Rolling Sum and Nth salary based questions in MySQL or Spark SQL
Here are examples of how to perform rolling sums and find the nth salary using both MySQL and Spark SQL.
Rolling Sum
MySQL
To calculate a rolling sum in MySQL, you can use the SUM() function with a window frame specification.
-- Create a sample table
CREATE TABLE salaries (
id INT PRIMARY KEY,
employee_name VARCHAR(50),
salary INT,
transaction_date DATE
);
-- Insert sample data
INSERT INTO salaries (id, employee_name, salary, transaction_date) VALUES
(1, 'Alice', 5000, '2023-01-01'),
(2, 'Bob', 6000, '2023-01-02'),
(3, 'Charlie', 7000, '2023-01-03'),
(4, 'Alice', 8000, '2023-01-04'),
(5, 'Bob', 9000, '2023-01-05');
-- Rolling sum query
SELECT
id,
employee_name,
salary,
transaction_date,
SUM(salary) OVER (ORDER BY transaction_date ROWS BETWEEN 2 PRECEDING AND CURRENT ROW) AS rolling_sum
FROM
salaries
ORDER BY
transaction_date;
Spark SQL
To calculate a rolling sum in Spark SQL, use the SUM() function with a window specification.
-- Create a sample table
CREATE TABLE salaries (
id INT,
employee_name STRING,
salary INT,
transaction_date DATE
);
-- Insert sample data
INSERT INTO salaries VALUES
(1, 'Alice', 5000, '2023-01-01'),
(2, 'Bob', 6000, '2023-01-02'),
(3, 'Charlie', 7000, '2023-01-03'),
(4, 'Alice', 8000, '2023-01-04'),
(5, 'Bob', 9000, '2023-01-05');
-- Rolling sum query
SELECT
id,
employee_name,
salary,
transaction_date,
SUM(salary) OVER (ORDER BY transaction_date ROWS BETWEEN 2 PRECEDING AND CURRENT ROW) AS rolling_sum
FROM
salaries
ORDER BY
transaction_date;
Nth Salary
MySQL
To find the nth highest salary in MySQL, you can use the DENSE_RANK() function.

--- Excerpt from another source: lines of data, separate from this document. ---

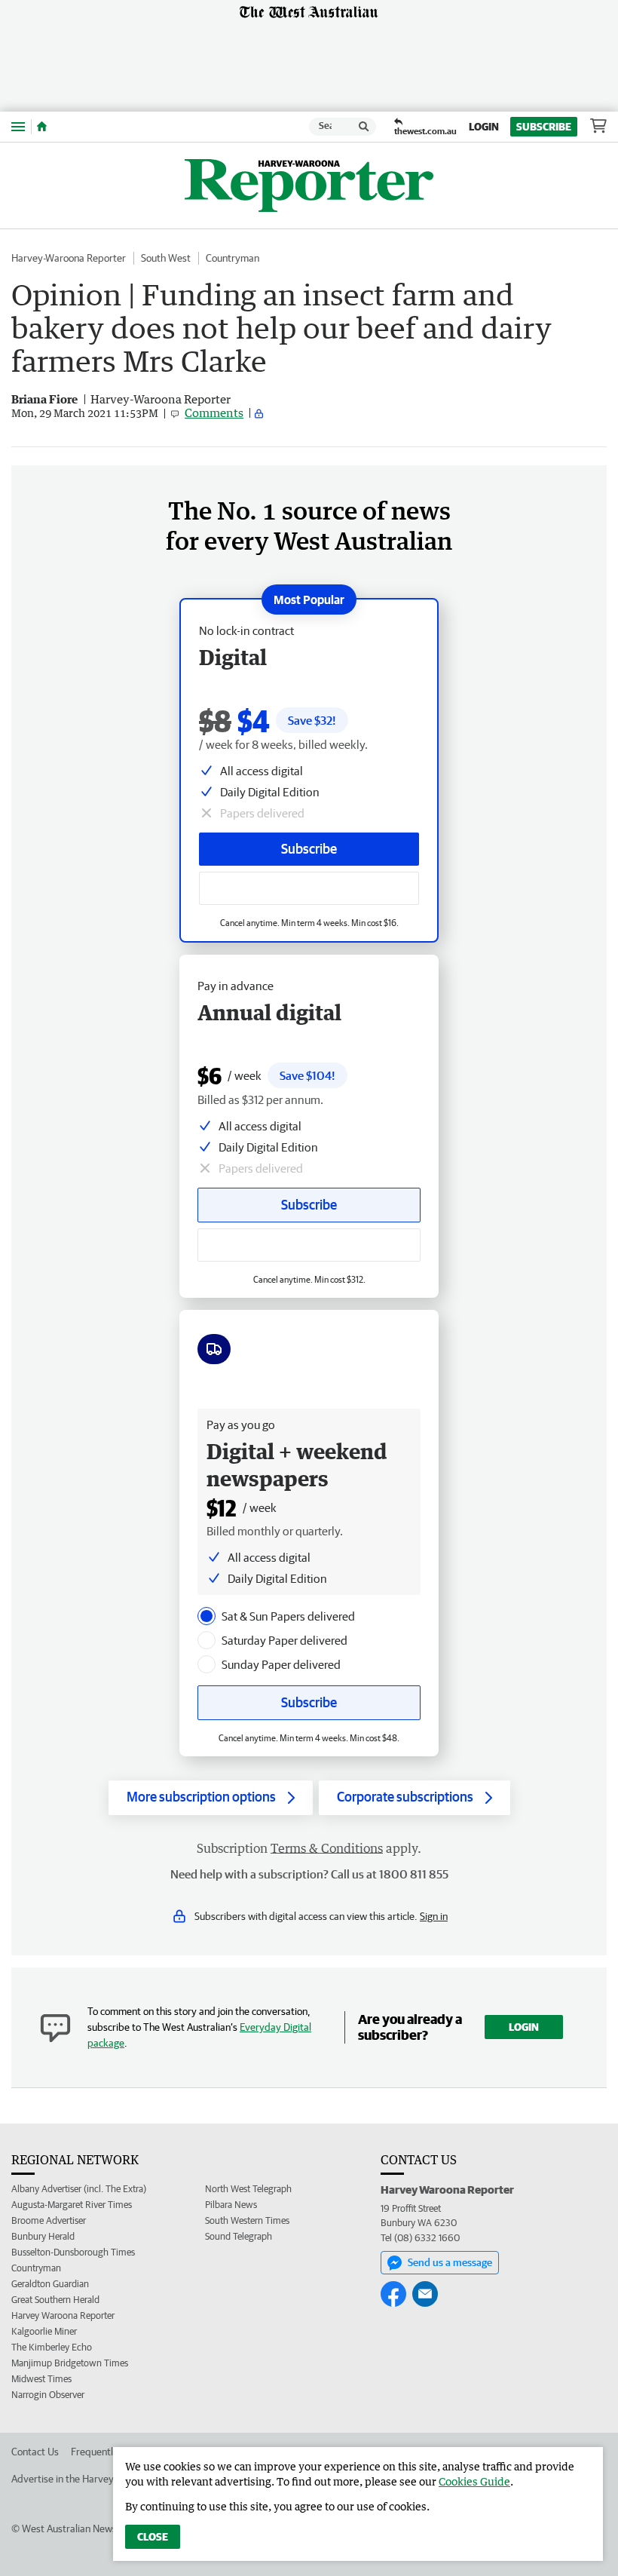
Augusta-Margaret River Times (71, 2204)
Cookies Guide (474, 2481)
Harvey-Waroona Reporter (68, 258)
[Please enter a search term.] (364, 126)
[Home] (42, 127)
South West (166, 258)
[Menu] (18, 126)
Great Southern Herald (55, 2299)
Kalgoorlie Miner (44, 2331)
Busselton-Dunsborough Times (73, 2252)
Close (152, 2537)
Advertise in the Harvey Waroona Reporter (104, 2479)
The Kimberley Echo (51, 2347)
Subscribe (543, 127)
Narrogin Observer (47, 2394)
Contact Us (35, 2452)
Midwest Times (41, 2378)
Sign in (434, 1916)
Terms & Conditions (327, 1848)
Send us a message (450, 2262)
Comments (214, 412)
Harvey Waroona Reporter (63, 2315)
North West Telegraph (248, 2188)
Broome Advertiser (48, 2220)
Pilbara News (231, 2204)
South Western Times (247, 2220)
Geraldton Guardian (50, 2283)
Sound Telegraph (238, 2236)
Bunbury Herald (43, 2236)
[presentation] (206, 1616)
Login (484, 127)
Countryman (232, 258)
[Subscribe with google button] (309, 888)
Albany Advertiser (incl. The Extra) (78, 2188)
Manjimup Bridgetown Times (69, 2363)
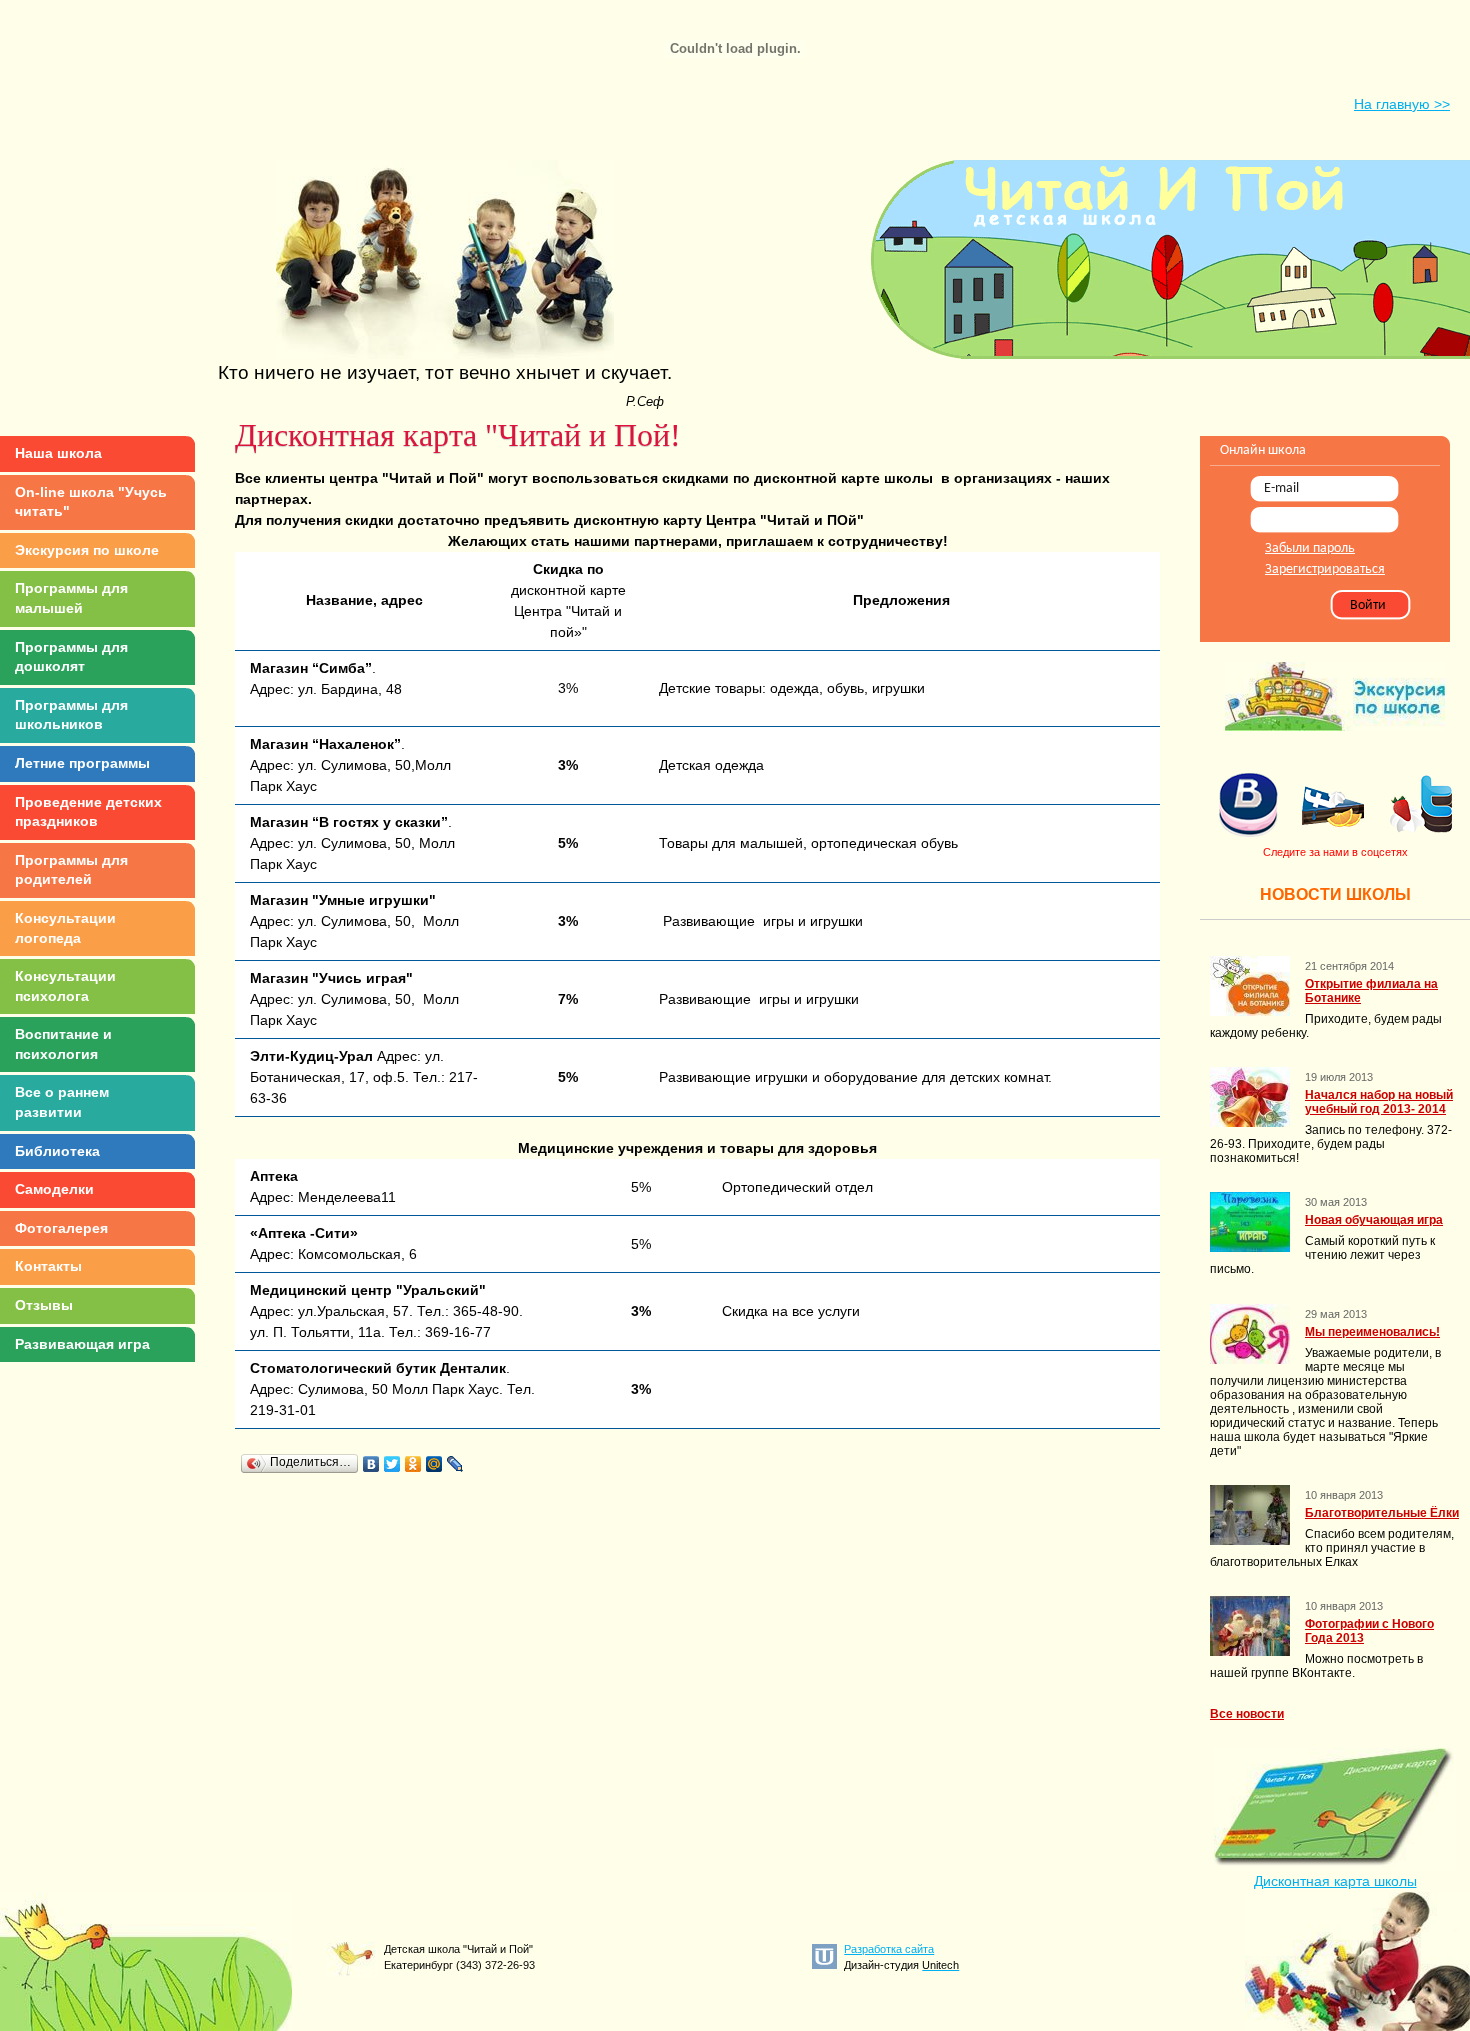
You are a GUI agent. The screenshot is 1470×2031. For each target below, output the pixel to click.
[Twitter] (392, 1464)
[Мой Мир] (434, 1464)
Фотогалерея (61, 1228)
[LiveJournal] (455, 1464)
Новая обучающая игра (1374, 1220)
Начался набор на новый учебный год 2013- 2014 (1379, 1102)
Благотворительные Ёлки (1382, 1513)
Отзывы (44, 1305)
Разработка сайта (889, 1949)
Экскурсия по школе (87, 550)
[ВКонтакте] (371, 1464)
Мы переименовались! (1372, 1332)
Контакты (48, 1266)
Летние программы (82, 763)
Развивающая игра (82, 1344)
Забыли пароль (1310, 548)
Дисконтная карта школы (1335, 1881)
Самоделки (54, 1189)
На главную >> (1402, 104)
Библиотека (57, 1151)
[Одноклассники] (413, 1464)
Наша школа (58, 453)
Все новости (1247, 1714)
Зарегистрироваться (1325, 569)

-- Nth highest salary query (e.g., 3rd highest salary)
SET @N = 3;
SELECT DISTINCT
salary
FROM
salaries
ORDER BY
salary DESC
LIMIT 1 OFFSET @N - 1;
Alternatively, using DENSE_RANK():
WITH RankedSalaries AS (
SELECT
salary,
DENSE_RANK() OVER (ORDER BY salary DESC) AS rank
FROM
salaries
)
SELECT
salary
FROM
RankedSalaries
WHERE
rank = @N;
Spark SQL
To find the nth highest salary in Spark SQL, you can use the DENSE_RANK() function.
-- Nth highest salary query (e.g., 3rd highest salary)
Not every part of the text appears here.